Problem to solve: Two lines mark the range in the entries below: the one holding "This screenshot has height=509, width=800." and the one holding "Select the Augusto". Set down those two and all lines between them, exactly.

Data excerpts:
——————
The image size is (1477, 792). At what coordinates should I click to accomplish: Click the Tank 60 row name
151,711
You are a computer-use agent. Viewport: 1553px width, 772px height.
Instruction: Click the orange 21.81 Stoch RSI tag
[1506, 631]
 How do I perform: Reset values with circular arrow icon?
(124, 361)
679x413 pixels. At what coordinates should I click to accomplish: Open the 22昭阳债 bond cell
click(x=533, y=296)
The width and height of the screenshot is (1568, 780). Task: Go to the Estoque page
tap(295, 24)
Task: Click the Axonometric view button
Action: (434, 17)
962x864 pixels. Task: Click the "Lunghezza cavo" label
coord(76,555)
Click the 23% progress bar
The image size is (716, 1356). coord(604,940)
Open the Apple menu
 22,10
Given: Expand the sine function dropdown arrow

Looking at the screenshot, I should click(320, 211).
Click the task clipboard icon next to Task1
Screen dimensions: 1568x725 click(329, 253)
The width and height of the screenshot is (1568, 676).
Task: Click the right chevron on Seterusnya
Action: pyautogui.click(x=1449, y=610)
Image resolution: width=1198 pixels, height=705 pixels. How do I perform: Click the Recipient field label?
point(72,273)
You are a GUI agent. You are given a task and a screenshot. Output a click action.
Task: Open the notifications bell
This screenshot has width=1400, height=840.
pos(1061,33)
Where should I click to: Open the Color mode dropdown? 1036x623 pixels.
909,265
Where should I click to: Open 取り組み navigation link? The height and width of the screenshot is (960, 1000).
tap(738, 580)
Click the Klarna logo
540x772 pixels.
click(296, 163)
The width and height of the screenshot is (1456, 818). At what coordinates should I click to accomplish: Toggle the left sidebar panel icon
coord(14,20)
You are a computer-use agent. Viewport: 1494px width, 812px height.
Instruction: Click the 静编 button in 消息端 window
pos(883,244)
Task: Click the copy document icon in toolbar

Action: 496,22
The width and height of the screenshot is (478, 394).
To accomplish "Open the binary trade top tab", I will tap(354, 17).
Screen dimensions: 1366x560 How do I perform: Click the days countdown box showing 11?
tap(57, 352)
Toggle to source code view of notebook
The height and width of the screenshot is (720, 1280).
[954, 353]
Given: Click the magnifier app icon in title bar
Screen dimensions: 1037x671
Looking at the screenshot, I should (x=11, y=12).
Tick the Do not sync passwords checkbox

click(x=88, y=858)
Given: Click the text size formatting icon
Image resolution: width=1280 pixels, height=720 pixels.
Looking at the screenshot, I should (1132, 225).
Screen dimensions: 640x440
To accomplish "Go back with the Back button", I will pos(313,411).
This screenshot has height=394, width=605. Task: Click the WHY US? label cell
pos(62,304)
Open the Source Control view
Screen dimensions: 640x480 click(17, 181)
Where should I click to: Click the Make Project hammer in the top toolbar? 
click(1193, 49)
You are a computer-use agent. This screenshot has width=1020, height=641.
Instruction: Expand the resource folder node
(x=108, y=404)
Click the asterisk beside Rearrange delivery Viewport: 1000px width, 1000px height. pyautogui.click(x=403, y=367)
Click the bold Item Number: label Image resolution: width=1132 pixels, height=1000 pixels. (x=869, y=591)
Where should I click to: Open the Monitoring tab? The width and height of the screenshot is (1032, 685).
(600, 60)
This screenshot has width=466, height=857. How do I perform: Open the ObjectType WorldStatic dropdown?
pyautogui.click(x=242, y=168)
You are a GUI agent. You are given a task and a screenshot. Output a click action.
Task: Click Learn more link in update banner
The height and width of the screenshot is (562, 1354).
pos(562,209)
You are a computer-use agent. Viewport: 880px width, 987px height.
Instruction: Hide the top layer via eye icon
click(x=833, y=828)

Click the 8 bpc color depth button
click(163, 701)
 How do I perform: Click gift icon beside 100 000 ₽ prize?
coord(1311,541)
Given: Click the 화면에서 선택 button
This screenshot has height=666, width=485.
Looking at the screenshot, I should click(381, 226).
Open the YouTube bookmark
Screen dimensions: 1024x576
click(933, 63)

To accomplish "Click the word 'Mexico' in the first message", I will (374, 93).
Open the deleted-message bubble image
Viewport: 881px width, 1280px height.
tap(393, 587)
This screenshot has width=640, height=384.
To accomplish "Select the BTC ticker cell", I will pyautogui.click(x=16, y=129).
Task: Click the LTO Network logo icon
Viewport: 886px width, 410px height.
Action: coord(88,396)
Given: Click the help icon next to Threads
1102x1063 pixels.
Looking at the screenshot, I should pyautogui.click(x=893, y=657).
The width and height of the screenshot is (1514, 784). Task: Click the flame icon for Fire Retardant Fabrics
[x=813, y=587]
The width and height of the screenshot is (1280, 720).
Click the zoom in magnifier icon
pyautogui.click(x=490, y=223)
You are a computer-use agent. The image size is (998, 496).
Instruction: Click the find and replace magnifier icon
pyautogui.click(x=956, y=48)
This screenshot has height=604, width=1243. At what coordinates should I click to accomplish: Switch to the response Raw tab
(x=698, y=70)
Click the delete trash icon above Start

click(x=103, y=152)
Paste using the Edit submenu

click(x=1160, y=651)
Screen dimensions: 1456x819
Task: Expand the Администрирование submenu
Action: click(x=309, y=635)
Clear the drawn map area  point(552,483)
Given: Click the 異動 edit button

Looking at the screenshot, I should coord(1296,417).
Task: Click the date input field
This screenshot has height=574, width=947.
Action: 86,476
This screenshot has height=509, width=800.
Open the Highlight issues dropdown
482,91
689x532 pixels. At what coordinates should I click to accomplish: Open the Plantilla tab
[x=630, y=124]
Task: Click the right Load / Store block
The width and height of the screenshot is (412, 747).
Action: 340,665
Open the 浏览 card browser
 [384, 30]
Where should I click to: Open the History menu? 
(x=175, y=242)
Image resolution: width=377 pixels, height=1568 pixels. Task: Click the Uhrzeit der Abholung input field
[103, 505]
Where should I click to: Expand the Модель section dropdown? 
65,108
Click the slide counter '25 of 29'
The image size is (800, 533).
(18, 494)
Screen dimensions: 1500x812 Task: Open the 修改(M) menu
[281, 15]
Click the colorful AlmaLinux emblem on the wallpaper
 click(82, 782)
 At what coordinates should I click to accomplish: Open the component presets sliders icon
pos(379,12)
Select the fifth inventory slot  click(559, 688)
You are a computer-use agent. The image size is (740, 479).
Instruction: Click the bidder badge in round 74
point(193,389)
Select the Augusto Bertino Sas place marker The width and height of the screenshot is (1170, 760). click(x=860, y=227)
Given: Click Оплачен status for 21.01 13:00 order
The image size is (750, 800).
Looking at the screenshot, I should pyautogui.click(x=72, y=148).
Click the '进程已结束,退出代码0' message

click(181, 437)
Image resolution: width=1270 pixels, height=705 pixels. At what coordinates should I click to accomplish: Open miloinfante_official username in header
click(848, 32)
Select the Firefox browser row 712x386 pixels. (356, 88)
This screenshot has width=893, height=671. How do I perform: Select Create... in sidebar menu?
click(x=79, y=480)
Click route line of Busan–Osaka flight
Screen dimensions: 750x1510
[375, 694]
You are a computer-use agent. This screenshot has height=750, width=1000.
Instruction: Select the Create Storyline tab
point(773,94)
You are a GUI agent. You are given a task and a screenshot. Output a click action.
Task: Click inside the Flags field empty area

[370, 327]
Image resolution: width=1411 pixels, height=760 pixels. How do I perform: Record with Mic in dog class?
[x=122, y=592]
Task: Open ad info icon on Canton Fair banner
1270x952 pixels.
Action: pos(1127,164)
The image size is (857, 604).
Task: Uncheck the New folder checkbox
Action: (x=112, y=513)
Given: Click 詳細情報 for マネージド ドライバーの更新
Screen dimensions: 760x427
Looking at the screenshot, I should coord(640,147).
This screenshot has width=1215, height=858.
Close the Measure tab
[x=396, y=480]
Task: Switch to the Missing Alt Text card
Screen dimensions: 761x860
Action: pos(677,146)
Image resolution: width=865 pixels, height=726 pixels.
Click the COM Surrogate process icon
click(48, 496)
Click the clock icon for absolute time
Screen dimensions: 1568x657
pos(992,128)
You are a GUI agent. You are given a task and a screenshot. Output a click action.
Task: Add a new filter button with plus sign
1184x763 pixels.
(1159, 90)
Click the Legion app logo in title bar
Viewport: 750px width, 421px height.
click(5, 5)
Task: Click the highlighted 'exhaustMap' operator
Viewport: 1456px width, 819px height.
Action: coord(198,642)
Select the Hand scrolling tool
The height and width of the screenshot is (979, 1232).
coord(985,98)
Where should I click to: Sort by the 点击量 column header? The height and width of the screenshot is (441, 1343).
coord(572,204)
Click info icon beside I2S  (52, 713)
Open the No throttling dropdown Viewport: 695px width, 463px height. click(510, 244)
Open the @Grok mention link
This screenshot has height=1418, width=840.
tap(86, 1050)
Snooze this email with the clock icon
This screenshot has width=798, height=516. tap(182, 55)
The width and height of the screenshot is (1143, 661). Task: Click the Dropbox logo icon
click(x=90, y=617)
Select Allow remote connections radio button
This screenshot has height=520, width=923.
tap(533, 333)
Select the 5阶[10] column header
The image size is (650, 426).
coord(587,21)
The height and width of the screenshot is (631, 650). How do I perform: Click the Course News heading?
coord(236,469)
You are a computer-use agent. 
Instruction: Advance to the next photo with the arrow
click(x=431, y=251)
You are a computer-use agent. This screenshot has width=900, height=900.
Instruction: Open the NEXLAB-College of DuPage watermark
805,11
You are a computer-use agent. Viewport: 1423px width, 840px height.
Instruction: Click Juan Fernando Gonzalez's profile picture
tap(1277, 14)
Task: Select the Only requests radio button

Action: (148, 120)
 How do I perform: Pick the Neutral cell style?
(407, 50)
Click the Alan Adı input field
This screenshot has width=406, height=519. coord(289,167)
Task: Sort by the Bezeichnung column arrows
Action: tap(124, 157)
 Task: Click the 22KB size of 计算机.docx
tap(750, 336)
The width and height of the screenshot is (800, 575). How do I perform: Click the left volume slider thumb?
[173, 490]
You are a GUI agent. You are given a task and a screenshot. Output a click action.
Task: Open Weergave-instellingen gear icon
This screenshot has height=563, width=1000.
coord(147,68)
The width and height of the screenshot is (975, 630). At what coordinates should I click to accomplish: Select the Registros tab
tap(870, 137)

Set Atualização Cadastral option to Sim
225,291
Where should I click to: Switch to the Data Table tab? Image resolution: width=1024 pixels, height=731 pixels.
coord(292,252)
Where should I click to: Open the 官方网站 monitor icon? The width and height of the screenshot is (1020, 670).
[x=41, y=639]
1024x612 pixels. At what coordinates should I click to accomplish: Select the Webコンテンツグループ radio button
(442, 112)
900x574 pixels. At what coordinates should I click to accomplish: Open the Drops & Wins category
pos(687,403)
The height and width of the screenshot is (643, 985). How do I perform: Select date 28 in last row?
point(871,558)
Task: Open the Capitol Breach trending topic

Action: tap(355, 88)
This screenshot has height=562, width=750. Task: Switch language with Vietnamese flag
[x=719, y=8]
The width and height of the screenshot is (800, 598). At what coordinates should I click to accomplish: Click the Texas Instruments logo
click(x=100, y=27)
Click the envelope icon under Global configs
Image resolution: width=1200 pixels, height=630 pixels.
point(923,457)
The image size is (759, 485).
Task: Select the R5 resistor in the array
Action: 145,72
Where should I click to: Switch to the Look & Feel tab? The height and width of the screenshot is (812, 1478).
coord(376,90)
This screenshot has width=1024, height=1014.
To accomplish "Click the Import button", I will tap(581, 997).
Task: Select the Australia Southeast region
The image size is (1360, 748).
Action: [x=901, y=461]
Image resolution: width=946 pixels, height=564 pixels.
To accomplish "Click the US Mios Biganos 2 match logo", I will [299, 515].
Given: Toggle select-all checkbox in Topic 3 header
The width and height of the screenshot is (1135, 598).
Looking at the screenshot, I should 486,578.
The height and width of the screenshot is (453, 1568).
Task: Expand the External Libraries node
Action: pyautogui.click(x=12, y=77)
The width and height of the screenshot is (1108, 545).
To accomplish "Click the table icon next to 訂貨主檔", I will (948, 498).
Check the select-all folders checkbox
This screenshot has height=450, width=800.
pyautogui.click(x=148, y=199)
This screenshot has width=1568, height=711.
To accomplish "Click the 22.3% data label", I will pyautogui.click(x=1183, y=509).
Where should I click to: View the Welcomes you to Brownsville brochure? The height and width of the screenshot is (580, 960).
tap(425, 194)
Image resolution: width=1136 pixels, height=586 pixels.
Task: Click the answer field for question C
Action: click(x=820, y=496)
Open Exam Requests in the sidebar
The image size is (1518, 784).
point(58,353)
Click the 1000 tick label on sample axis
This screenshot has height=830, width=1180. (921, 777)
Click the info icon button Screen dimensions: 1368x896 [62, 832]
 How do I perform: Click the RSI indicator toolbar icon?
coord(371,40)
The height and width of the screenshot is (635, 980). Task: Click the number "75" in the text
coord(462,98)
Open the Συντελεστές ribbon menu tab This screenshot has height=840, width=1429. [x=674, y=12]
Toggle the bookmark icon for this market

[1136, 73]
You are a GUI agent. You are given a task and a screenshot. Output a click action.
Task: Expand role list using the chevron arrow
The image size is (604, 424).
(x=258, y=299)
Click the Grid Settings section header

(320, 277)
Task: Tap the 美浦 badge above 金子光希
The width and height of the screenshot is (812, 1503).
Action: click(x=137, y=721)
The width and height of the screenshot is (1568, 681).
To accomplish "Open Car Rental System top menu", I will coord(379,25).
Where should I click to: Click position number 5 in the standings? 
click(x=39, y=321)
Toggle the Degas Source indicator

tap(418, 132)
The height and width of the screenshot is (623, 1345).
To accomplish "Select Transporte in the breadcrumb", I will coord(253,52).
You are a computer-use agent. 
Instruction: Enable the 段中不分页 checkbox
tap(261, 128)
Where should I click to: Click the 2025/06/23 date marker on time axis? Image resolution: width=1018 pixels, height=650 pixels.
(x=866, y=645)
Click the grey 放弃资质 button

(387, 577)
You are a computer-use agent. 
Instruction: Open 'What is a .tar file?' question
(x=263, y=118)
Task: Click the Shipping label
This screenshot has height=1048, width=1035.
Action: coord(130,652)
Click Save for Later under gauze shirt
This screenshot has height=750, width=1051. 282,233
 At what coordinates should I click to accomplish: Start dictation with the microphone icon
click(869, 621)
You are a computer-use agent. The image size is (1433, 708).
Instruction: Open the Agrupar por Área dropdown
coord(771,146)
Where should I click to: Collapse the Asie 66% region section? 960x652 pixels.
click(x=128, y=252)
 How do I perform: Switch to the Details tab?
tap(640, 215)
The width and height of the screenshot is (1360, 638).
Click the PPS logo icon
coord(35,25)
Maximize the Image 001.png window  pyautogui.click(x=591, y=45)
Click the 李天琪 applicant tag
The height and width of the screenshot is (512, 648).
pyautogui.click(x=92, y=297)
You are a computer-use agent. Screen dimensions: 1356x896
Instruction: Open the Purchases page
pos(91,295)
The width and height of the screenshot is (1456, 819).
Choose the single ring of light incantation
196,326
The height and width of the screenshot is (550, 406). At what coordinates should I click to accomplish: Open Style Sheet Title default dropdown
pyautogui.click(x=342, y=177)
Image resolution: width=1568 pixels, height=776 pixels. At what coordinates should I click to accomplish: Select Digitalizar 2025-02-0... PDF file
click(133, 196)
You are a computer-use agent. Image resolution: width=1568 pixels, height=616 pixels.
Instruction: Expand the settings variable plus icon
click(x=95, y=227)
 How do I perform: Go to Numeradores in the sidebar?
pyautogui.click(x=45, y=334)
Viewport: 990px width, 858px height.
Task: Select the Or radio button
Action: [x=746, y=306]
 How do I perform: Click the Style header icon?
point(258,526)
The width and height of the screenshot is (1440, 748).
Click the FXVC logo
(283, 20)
——————
Answer area:
This screenshot has height=509, width=800.
Open the Highlight issues dropdown
482,91
689x532 pixels. At what coordinates should I click to accomplish: Open the Plantilla tab
[x=630, y=124]
Task: Click the right Load / Store block
The width and height of the screenshot is (412, 747).
Action: 340,665
Open the 浏览 card browser
 [384, 30]
Where should I click to: Open the History menu? 
(x=175, y=242)
Image resolution: width=377 pixels, height=1568 pixels. Task: Click the Uhrzeit der Abholung input field
[103, 505]
Where should I click to: Expand the Модель section dropdown? 
65,108
Click the slide counter '25 of 29'
The image size is (800, 533).
(18, 494)
Screen dimensions: 1500x812 Task: Open the 修改(M) menu
[281, 15]
Click the colorful AlmaLinux emblem on the wallpaper
 click(82, 782)
 At what coordinates should I click to accomplish: Open the component presets sliders icon
pos(379,12)
Select the fifth inventory slot  click(559, 688)
You are a computer-use agent. The image size is (740, 479).
Instruction: Click the bidder badge in round 74
point(193,389)
Select the Augusto Bertino Sas place marker The width and height of the screenshot is (1170, 760). click(x=860, y=227)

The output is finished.